▶ [WHAT TO WORK ON]:
Rewrite the records as a numbered list, beginning at the first line and ending with the line that contains "Action: pyautogui.click(x=23, y=392)". Omit any blank lines.

▶ [DATASET EXCERPTS]:
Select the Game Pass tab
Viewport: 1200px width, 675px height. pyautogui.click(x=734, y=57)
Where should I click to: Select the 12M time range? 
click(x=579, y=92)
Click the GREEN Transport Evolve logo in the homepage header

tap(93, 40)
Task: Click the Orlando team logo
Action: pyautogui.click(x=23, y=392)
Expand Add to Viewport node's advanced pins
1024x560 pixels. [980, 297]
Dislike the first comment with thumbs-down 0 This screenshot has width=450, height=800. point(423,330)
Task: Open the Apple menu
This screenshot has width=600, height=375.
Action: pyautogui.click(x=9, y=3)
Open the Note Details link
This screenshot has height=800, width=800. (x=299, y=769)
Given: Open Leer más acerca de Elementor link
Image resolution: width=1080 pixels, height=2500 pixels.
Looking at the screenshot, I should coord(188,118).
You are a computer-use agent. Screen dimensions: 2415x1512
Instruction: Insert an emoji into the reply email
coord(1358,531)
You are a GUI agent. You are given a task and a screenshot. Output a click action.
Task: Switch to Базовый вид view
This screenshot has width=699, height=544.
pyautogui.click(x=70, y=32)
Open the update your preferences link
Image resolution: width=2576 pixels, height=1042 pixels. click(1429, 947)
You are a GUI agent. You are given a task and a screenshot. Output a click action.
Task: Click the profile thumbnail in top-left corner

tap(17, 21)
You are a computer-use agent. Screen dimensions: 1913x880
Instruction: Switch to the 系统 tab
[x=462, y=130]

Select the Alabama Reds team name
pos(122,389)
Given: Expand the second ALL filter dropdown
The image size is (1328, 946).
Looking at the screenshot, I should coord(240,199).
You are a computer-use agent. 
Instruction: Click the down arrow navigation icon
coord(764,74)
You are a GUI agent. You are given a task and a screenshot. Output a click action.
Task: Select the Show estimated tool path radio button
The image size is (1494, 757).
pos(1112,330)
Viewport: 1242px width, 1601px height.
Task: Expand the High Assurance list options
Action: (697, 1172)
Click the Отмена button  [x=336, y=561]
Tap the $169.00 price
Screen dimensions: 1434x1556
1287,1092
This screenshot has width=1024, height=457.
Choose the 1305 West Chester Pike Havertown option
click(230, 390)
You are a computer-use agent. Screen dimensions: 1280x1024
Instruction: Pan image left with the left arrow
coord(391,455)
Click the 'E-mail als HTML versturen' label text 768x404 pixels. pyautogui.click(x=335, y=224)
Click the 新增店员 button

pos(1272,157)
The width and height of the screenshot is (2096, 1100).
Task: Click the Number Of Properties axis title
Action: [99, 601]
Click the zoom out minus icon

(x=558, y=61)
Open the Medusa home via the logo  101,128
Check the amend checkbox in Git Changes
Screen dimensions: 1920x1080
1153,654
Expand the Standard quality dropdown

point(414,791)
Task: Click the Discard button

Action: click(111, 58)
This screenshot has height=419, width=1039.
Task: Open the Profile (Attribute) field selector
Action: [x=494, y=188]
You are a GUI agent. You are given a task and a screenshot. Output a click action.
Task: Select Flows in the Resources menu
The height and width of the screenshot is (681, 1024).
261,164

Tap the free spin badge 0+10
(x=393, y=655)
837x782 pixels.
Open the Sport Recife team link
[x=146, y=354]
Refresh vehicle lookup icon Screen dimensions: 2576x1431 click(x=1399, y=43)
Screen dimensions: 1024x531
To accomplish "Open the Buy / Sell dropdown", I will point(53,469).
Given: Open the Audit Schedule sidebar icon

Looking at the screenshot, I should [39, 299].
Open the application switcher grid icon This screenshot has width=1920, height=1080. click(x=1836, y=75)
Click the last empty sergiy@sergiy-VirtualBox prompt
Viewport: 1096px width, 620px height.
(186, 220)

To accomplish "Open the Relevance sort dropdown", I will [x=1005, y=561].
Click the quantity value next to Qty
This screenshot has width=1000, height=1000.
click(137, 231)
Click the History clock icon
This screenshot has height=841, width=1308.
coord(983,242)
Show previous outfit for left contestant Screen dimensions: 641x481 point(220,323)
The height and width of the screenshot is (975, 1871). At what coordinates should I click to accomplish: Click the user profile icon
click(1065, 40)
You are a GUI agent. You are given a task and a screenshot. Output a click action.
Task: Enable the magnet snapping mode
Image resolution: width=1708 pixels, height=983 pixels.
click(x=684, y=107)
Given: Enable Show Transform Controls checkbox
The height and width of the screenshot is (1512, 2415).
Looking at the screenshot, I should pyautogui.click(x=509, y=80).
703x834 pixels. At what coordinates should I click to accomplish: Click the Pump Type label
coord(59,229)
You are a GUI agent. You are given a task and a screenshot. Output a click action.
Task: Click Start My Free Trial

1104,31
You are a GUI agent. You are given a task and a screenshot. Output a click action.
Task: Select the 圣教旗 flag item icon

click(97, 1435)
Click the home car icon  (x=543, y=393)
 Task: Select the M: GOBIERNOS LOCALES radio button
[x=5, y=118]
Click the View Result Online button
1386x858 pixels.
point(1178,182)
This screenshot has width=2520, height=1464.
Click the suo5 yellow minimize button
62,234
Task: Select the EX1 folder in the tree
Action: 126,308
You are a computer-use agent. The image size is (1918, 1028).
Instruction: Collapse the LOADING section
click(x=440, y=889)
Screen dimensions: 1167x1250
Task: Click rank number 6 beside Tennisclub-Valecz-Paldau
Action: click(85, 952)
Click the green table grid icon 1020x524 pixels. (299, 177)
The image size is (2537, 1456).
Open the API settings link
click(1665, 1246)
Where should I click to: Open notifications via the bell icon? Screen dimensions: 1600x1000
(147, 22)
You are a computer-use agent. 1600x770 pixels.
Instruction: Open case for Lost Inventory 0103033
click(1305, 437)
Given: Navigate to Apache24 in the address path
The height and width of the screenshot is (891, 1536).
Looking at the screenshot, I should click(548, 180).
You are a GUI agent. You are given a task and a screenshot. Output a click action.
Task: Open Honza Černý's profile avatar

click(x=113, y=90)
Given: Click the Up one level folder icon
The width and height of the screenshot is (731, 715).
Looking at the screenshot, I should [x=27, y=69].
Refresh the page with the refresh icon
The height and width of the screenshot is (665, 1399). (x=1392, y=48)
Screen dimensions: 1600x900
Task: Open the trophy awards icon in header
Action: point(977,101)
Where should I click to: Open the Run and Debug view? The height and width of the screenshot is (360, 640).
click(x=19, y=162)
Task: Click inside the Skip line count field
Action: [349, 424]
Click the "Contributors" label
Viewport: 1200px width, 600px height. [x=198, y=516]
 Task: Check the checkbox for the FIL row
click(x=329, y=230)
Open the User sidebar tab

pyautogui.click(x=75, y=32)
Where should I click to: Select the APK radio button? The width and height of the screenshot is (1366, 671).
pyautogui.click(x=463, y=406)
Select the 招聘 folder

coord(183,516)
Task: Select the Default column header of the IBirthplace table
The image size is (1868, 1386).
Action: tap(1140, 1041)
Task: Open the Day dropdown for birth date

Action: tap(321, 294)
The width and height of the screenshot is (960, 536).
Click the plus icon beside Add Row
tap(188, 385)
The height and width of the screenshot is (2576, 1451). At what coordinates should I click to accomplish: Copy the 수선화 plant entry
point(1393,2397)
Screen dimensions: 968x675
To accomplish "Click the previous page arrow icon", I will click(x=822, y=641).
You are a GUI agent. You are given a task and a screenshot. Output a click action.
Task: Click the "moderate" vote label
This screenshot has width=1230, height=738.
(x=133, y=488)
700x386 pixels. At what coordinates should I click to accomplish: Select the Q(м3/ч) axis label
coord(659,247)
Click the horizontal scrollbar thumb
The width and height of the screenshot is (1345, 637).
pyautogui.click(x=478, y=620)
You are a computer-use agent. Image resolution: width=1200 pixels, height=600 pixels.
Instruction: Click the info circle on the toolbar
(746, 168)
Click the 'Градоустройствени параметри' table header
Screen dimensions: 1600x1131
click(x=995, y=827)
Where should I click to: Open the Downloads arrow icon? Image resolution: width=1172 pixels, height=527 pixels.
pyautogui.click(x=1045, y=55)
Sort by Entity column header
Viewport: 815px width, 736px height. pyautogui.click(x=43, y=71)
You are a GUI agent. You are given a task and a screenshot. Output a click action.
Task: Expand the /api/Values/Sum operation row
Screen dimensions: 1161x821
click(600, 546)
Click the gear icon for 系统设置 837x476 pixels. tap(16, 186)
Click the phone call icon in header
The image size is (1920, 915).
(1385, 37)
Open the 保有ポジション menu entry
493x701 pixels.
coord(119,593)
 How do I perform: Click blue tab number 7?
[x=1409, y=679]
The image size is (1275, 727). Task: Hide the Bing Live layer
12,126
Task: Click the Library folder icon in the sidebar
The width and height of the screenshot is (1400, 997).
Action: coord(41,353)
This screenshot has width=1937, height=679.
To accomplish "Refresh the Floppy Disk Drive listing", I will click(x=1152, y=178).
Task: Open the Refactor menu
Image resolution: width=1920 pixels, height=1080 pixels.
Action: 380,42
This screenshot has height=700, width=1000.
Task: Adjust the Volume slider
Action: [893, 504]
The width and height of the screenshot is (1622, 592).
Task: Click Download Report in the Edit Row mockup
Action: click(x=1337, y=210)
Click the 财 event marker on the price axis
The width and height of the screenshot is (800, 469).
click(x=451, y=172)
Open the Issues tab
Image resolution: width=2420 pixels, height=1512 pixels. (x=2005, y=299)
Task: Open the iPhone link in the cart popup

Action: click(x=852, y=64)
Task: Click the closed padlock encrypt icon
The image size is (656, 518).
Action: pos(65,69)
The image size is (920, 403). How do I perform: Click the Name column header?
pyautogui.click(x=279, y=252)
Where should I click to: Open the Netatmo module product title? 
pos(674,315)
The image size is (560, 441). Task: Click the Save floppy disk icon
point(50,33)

▶ [WRITTEN RESPONSE]:
1. Select the Game Pass tab
2. Viewport: 1200px width, 675px height. pyautogui.click(x=734, y=57)
3. Where should I click to: Select the 12M time range? 
4. click(x=579, y=92)
5. Click the GREEN Transport Evolve logo in the homepage header
6. tap(93, 40)
7. Task: Click the Orlando team logo
8. Action: pyautogui.click(x=23, y=392)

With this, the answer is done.